Ask children to explain what Susie learned. Click to reveal the bullet points to see how they did:
• Some secrets are good secrets, that are exciting to keep
• Others are bad and we should always tell a grown-up about those ones
• Susie’s special people want to know if anything upsets her
• No matter what Susie tells her special people, they will never stop loving her
In small groups, children should sort the secrets into good secrets and bad secrets (Appendix 1).
They should stick the good secrets inside the Susie print out (Appendix 2), as these are safe secrets to keep. They should stick the bad ones outside the Susie print out, as she should tell a grown-up about these unsafe secrets.
Feedback with the group:
• Did they find it easy or hard?
• What did they notice about lots of the bad secrets?
(Pressure put on Susie to keep them. Specify making her feel guilty, pleading with her, threatening, etc.)
Explain that no matter what, if you feel unsafe with a secret, you should always, always tell someone.
There is a difference between a private matter and a bad secret.
Private Matter: Only family and occasionally close friends need to know about private matters – but Mum or Dad always know.
(E.g: A sister in Year 4 sometimes wets the bed – Mum and Dad know, adults in the family know, her doctor knows, and even close friends who babysit know, but your friends do not need to know because it is a private matter.)
Bad Secret: A group of “friends” may know but adults and those in authority are not allowed to know.

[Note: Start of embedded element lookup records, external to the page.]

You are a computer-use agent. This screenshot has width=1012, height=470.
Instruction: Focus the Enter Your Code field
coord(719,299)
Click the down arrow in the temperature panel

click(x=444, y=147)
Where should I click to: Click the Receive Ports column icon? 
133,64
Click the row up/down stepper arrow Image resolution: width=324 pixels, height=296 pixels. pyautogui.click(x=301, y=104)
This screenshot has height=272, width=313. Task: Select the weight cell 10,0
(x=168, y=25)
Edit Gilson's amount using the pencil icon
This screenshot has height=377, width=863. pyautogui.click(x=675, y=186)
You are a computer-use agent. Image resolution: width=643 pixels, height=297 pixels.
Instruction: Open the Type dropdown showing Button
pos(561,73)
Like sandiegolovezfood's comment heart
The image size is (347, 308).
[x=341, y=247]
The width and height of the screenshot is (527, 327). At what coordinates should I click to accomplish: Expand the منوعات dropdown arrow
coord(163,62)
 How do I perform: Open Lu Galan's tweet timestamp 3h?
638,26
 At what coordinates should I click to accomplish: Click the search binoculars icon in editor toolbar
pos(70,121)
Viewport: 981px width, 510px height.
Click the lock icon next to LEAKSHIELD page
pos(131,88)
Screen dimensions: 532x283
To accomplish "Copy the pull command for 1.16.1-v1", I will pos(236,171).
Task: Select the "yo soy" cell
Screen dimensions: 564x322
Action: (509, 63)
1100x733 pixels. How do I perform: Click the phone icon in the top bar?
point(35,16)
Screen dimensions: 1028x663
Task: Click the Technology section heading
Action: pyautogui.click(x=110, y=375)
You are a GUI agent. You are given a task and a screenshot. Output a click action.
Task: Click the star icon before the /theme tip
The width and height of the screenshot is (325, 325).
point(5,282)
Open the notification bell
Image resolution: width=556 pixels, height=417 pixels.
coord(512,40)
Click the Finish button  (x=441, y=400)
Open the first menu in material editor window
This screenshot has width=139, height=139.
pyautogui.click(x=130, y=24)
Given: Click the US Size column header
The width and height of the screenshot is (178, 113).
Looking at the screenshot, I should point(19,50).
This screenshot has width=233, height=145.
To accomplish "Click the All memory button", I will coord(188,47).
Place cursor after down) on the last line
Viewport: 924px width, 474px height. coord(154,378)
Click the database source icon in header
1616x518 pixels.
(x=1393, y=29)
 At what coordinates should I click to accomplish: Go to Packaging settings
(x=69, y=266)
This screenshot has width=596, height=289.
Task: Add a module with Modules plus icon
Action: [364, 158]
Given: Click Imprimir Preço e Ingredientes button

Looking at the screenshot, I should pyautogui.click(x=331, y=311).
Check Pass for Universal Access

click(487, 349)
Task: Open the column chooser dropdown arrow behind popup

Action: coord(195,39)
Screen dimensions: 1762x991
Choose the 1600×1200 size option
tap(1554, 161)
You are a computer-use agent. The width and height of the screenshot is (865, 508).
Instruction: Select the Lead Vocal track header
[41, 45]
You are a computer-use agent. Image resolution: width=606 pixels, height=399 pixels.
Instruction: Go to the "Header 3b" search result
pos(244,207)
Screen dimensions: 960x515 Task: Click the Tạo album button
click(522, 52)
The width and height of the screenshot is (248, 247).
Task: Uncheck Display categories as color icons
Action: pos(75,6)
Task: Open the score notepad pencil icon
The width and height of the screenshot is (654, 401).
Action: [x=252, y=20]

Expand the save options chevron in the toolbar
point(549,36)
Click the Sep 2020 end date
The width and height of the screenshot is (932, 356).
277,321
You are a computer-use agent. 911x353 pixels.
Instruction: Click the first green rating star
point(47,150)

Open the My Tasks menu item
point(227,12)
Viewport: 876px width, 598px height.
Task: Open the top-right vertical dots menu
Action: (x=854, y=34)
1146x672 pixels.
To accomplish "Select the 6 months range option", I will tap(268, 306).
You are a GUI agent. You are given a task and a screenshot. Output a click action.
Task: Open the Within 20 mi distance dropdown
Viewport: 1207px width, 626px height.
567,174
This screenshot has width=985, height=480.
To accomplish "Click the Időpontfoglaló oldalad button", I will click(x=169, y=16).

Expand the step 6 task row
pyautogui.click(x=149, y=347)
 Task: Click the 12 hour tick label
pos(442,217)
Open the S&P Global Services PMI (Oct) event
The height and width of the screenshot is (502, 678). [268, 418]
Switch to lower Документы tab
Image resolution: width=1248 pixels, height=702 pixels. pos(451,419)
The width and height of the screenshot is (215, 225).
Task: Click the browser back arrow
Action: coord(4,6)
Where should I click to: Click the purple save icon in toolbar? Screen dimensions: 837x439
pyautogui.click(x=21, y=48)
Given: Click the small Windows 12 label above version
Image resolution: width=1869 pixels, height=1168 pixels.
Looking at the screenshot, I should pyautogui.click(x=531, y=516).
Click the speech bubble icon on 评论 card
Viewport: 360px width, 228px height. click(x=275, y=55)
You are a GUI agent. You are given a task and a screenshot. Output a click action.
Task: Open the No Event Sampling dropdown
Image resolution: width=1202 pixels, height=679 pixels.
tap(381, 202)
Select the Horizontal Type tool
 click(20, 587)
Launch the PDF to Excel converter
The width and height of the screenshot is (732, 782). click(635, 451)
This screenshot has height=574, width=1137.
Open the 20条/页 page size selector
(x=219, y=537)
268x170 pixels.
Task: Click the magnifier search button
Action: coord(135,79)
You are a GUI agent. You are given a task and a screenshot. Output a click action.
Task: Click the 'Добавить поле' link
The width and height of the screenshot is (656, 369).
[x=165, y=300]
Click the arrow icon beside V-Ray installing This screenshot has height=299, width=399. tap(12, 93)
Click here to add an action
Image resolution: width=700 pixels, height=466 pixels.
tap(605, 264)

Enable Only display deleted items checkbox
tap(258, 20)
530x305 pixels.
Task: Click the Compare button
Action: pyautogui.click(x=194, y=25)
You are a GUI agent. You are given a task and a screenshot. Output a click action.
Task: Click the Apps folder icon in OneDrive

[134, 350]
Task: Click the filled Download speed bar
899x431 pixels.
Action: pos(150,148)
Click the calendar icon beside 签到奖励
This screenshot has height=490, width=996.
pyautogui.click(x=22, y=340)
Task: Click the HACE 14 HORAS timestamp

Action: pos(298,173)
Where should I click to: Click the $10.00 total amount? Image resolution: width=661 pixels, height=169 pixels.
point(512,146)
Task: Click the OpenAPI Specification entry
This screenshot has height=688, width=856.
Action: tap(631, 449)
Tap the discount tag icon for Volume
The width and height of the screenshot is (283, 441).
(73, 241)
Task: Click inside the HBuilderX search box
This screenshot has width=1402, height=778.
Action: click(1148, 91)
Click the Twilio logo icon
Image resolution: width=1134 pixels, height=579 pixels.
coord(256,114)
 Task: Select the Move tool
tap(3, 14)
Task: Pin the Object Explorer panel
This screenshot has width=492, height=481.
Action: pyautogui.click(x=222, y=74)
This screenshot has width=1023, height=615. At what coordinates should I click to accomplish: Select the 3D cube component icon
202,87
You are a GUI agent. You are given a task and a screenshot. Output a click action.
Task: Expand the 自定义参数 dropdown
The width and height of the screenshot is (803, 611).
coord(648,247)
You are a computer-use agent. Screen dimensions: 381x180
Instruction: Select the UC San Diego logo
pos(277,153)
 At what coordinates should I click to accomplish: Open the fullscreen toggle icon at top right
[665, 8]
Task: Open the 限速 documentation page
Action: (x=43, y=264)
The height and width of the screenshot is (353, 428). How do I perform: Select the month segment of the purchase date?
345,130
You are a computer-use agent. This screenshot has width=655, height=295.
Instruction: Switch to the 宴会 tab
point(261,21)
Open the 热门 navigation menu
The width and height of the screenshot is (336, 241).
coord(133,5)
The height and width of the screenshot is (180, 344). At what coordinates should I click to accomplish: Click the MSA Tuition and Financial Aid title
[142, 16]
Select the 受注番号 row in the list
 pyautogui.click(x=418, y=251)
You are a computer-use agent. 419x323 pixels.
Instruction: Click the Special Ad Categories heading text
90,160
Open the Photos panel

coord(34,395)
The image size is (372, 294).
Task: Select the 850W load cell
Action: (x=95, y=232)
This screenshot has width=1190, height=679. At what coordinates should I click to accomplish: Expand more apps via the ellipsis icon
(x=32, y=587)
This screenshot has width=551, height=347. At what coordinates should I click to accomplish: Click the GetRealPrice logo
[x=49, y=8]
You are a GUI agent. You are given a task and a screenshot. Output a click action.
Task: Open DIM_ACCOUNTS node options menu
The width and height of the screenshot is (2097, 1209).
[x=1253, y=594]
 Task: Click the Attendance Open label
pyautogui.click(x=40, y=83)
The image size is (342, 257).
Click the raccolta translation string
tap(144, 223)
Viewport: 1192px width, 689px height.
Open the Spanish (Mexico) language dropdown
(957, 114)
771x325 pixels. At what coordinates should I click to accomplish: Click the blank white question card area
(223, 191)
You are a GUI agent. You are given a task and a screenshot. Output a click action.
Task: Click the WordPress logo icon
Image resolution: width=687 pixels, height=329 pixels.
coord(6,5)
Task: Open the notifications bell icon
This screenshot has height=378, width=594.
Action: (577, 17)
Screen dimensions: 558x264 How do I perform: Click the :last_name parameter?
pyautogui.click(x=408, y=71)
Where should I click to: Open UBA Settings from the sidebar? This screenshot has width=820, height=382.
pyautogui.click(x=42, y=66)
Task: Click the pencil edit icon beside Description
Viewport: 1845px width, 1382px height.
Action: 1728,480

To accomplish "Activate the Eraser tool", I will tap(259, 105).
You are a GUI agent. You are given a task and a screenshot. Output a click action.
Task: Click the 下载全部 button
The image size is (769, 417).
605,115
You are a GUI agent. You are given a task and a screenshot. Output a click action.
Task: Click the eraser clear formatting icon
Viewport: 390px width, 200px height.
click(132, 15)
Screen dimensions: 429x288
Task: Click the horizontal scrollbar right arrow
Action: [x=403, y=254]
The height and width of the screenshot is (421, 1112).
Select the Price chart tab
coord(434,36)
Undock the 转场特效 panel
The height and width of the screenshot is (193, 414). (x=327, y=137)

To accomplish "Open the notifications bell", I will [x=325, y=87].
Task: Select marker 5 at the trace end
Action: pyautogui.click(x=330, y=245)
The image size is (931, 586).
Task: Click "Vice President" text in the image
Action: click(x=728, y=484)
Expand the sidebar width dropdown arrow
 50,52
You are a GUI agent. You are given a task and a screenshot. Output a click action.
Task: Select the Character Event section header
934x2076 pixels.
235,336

(E.g: An adult neighbour stole a bike and is hiding it in the woods and tells you and a small group of friends to keep it a secret. Because no adult or anyone in authority knows, it is a bad secret.)
Lead children in the following reflection, asking them to close their eyes. Click to play reflective music if you wish.
“Have you ever been asked to keep a secret that made you feel funny inside, or unsafe?
What did you do about it?
If you didn’t do anything about it, and it’s still inside making you feel funny and unsafe, who can you tell about it?
Remember who your special people are. Tell them about it today.
Ask God to help you tell the difference between good secrets and bad secrets.
And ask him to help you be brave enough to always tell someone about bad secrets.”